II. Collect10. Two Letters
D
My books are out, the new edition; a set of which, immediately on receiving your letter of 28th, I have sent you, (by mail, March 15,) and I suppose you have before this receiv’d them. My dear friend, your offers of help, and those of my other British friends, I think I fully appreciate, in the right spirit, welcome and acceptive—leaving the matter altogether in your and their hands, and to your and their convenience, discretion, leisure, and nicety. Though poor now, even to penury, I have not so far been deprived of any physical thing I need or wish whatever, and I feel confident I shall not in the future. During my employment of seven years or more in Washington after the war (1865–72) I regularly saved part of my wages: and, though the sum has now become about exhausted by my expenses of the last three years, there are already beginning at present welcome dribbles hitherward from the sales of my new edition, which I just job and sell, myself, (all through this illness, my book-agents for three years in New York successively, badly cheated me,) and shall continue to dispose of the books myself. And that is the way I should prefer to glean my support. In that way I cheerfully accept all the aid my friends find it convenient to proffer.

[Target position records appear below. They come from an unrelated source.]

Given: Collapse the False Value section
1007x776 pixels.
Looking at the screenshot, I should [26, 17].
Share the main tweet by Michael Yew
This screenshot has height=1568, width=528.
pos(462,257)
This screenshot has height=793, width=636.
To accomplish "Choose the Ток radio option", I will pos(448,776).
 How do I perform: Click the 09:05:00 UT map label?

To repeat a little, and without undertaking details, understand, dear friend, for yourself and all, that I heartily and most affectionately thank my British friends, and that I accept their sympathetic generosity in the same spirit in which I believe (nay, know) it is offer’d—that though poor I am not in want—that I maintain good heart and cheer; and that by far the most satisfaction to me (and I think it can be done, and believe it will be) will be to live, as long as possible, on the sales, by myself, of my own works, and perhaps, if practicable, by further writings for the press.

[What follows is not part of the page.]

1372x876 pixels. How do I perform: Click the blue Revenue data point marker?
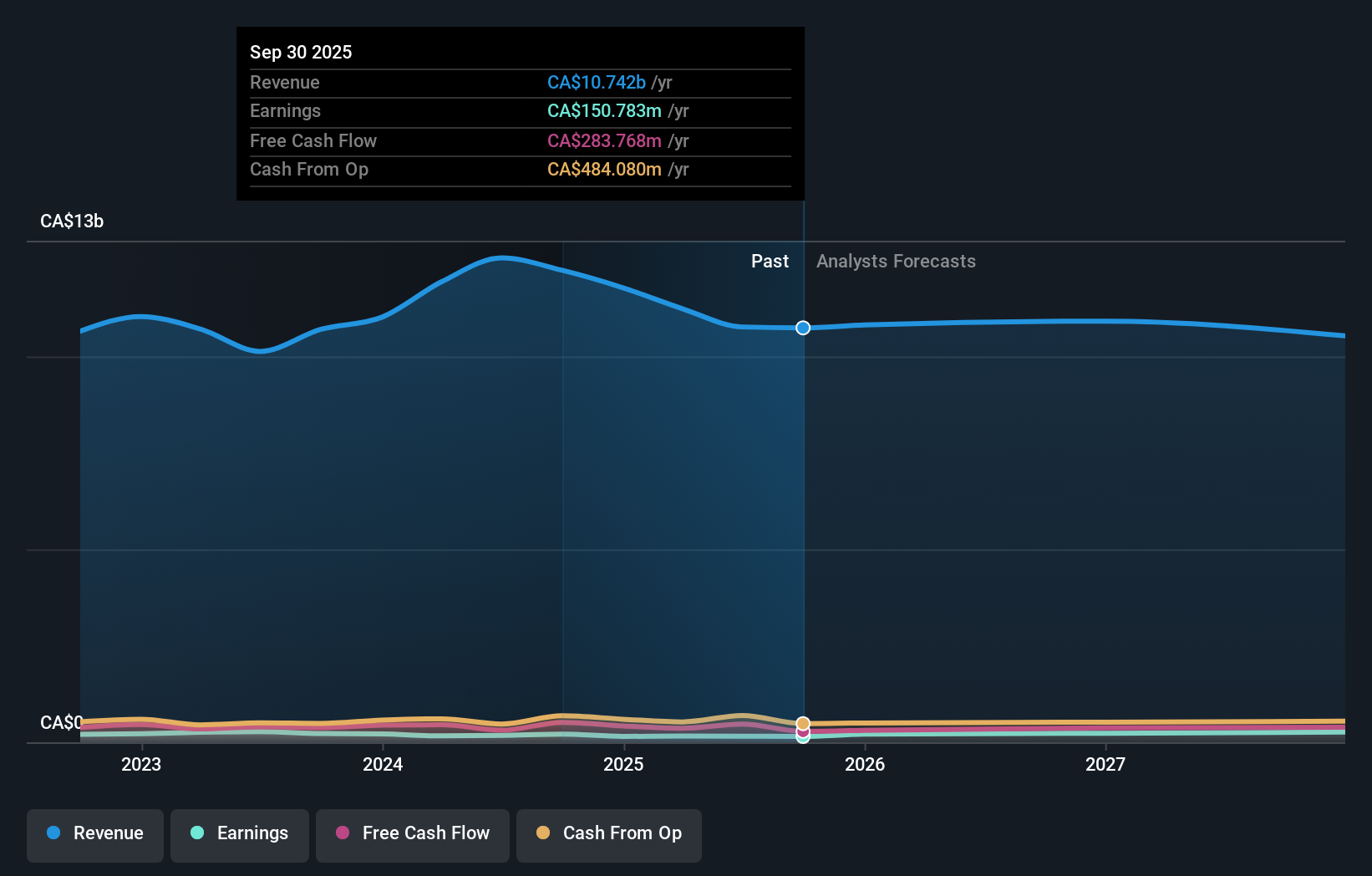pyautogui.click(x=802, y=328)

I am prohibited from writing too much, and I must make this candid statement of the situation serve for all my dear friends over there.

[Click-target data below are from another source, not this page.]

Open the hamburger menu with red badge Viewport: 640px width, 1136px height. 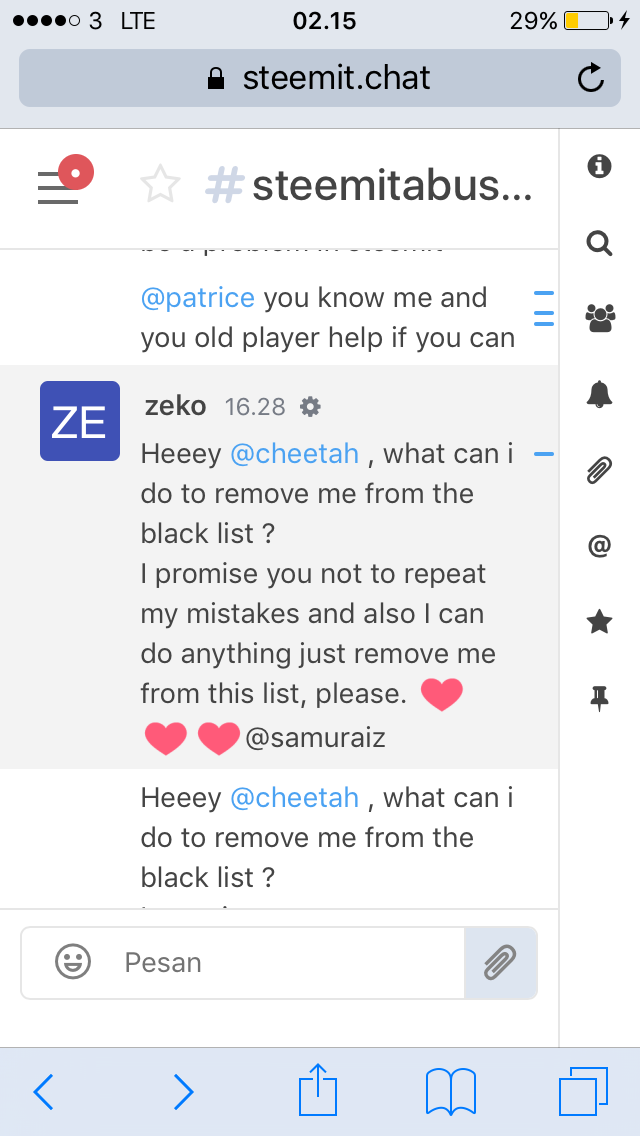[64, 181]
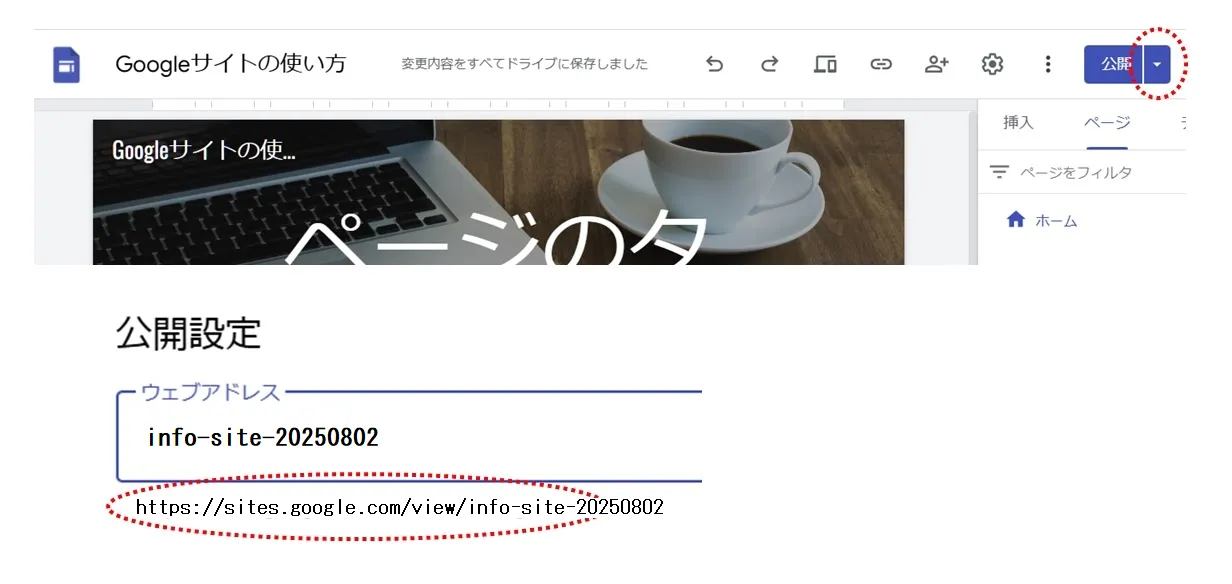Viewport: 1232px width, 584px height.
Task: Open the settings gear
Action: point(992,64)
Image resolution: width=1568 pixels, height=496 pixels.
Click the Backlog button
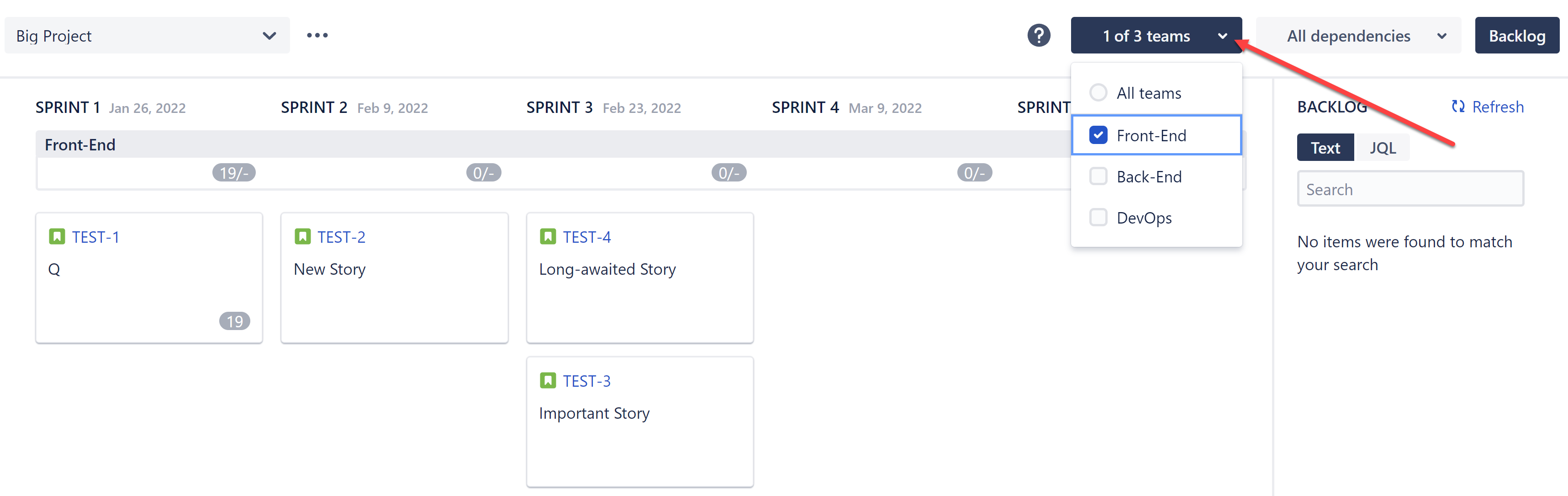pos(1516,36)
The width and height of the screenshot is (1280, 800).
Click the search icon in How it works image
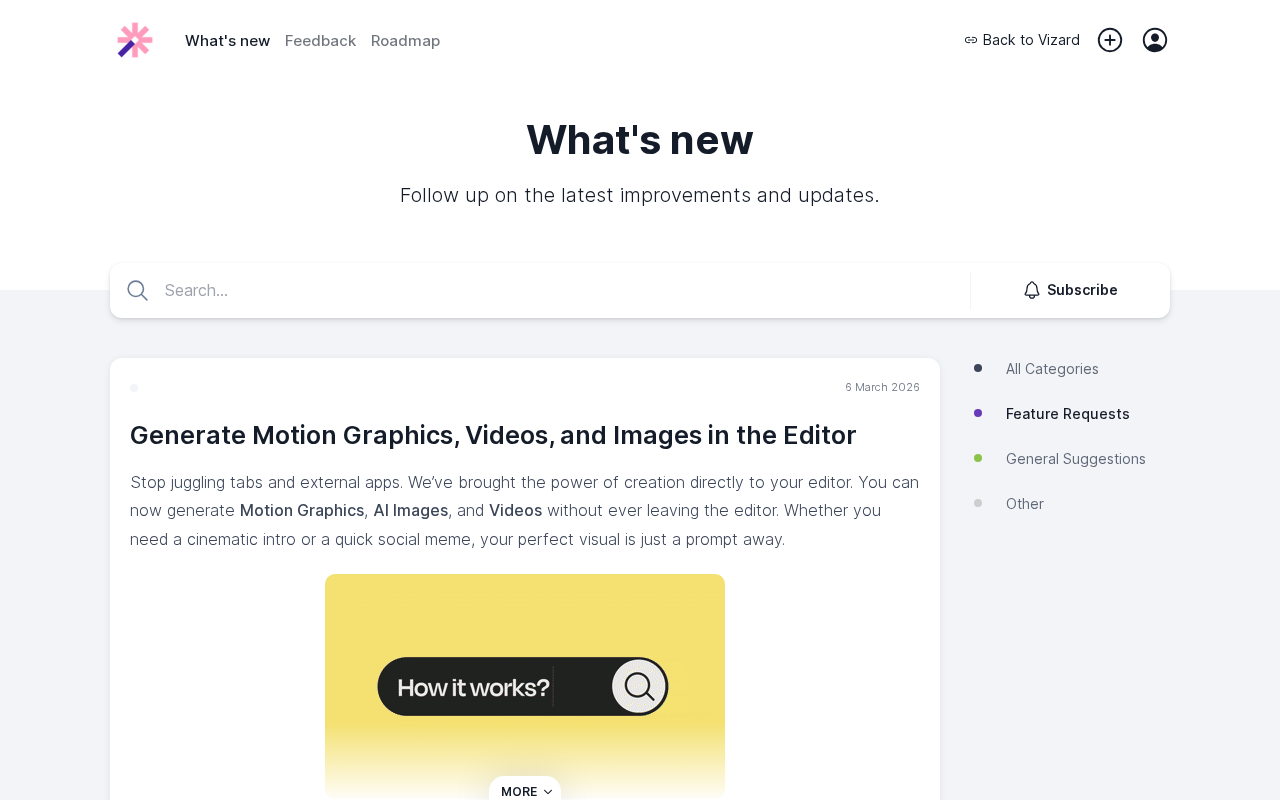[x=639, y=686]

D You Russians and we Americans! Our countries so distant, so unlike at first glance—such a difference in social and political conditions, and our respective methods of moral and practical development the last hundred years;—and yet in certain features, and vastest ones, so resembling each other. The variety of stock-elements and tongues, to be resolutely fused in a common identity and union at all hazards—the idea, perennial through the ages, that they both have their historic and divine mission—the fervent element of manly friendship throughout the whole people, surpass’d by no other races—the grand expanse of territorial limits and boundaries—the unform’d and nebulous state of many things, not yet permanently settled, but agreed on all hands to be the preparations of an infinitely greater future—the fact that both Peoples have their independent and leading positions to hold, keep, and if necessary, fight for, against the rest of the world—the deathless aspirations at the inmost centre of each great community, so vehement, so mysterious, so abysmic—are certainly features you Russians and we Americans possess in common. As my dearest dream is for an internationality of poems and poets, binding the lands of the earth closer than all treaties and diplomacy—As the purpose beneath the rest in my book is such hearty comradeship, for individuals to begin with, and for all the nations of the earth as a result—how happy I should be to get the hearing and emotional contact of the great Russian peoples. To whom, now and here, (addressing you for Russia and Russians, and empowering you, should you see fit, to print the present letter, in your book, as a preface,) I waft affectionate salutation from these shores, in America’s name.